秘話つづるドキュメンタリーも放送予定 秘蔵映像も

 『ジョーズ』の撮影が行われ、架空の町「アミティ」の舞台となったマサチューセッツ州のマーサズ・ヴィニヤード島では、地元の博物館が6月19〜23日に『ジョーズ』についての特別イベントを開く。撮影スタッフや出演者を招いたトークショーが行われ、ゆかりの品が特別展示される。マーサズ・ヴィニヤード島は歴代の大統領の多くが夏休みに訪れる高級リゾート地だが、今年は大統領よりも「ジョーズ」の方が気になる存在となる。

 また、『ジョーズ』の撮影の裏側に迫ったドキュメンタリーが7月10日、ドキュメンタリー専門チャンネルの「ナショナル・ジオグラフィック・チャンネル」で放送される。タイトルは『Jaws @ 50 : The Definitive Inside Story』で、放送後「Disney+(ディズニープラス)」や「Hulu」でストリーミングされる。

 スピルバーグ監督自身がドキュメンタリーの製作に参加し、監督公認のドキュメンタリーとされる。スピルバーグ監督が個人的に保管してきた未公開映像やNGシーンなども放送されるという。

 50周年ということで、地元や製作者の熱の入れようは並々ならぬものがあるが、50周年でこれだけ盛り上がる映画は、日本では『男はつらいよ』ぐらいではないだろうか。「寅さん」は2019年に、第1作の公開から50年を迎えた。その際、寅さんの甥の満男が主人公となった『男はつらいよ お帰り 寅さん』が公開されている。「お帰りジョーズ」という新作こそないが、『ジョーズ』は米国で寅さん並みのスターと言えそうだ。

『バック・トゥ・ザ・フューチャー』は名シーンのギター探し

 一方、1985年7月3日に公開された『バック・トゥ・ザ・フューチャー』は今年で公開40周年を迎える。『ジョーズ』同様、現在でも映画専門チャンネルで繰り返し放送される娯楽映画の定番だ。

 その『バック・トゥ・ザ・フューチャー』で、主演のマイケル・J・フォックスが学校のダンスシーンで演奏したギターの所在がわからず、映画会社やギターメーカーが探していると発表した。

 ギターはチェリーレッドの「ギブソンES-345」で、1989年の続編製作中に所在がつかめていないことがわかった。

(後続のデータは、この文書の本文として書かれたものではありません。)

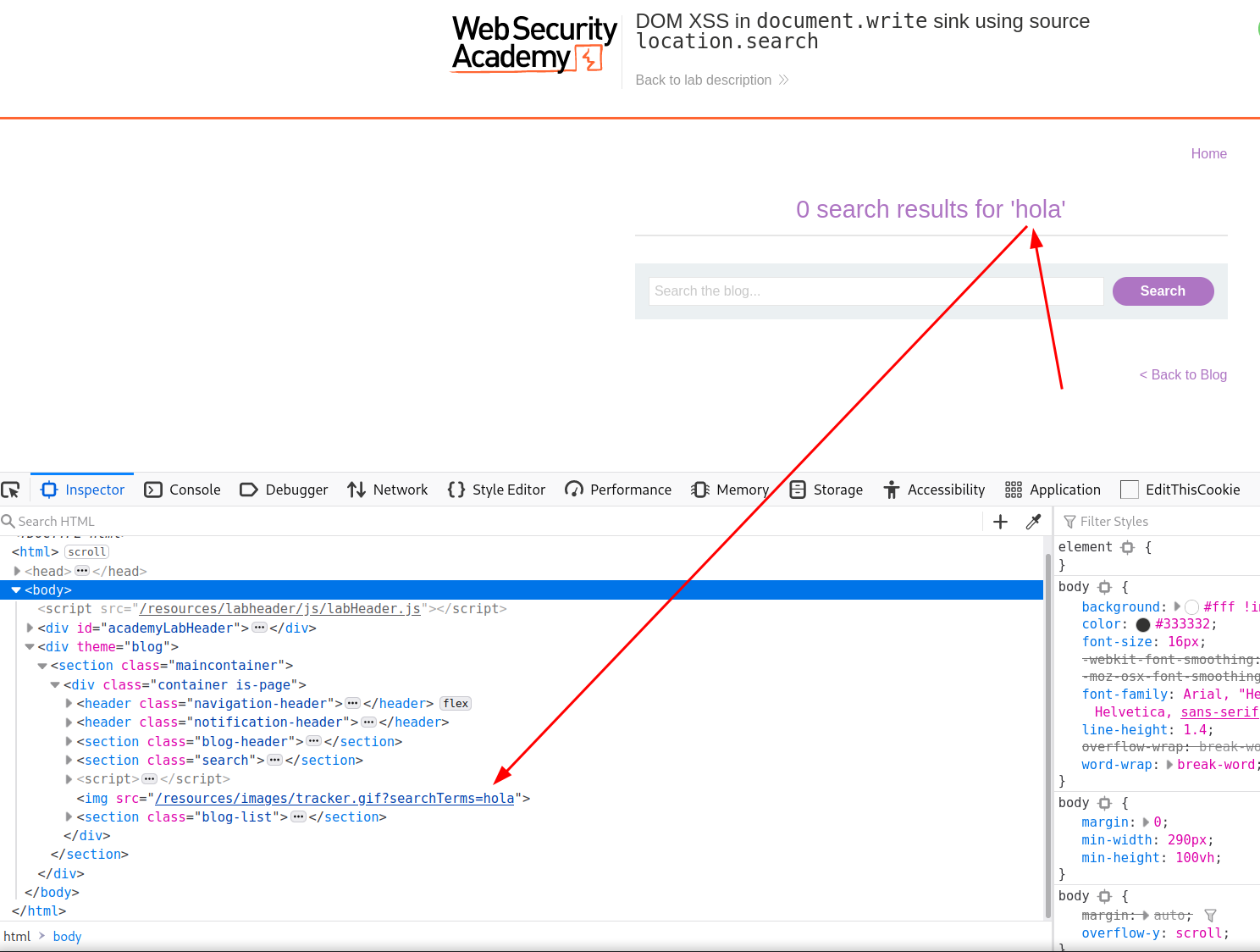Toggle the #fff background color swatch circle
The height and width of the screenshot is (952, 1260).
point(1191,606)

テネシー州ナッシュビルにあるギターメーカーのギブソンはギターについての映像をYouTubeにアップ。フォックスら出演者が登場し、ユーモアたっぷりに情報提供を求めている。

 映画公開40周年のPRキャンペーンの一環だが、長く親しまれた映画をさらに見てもらうための米国らしい軽妙な企画で、古き良き名作の存在感を改めて認識させられた。

(文=言問通)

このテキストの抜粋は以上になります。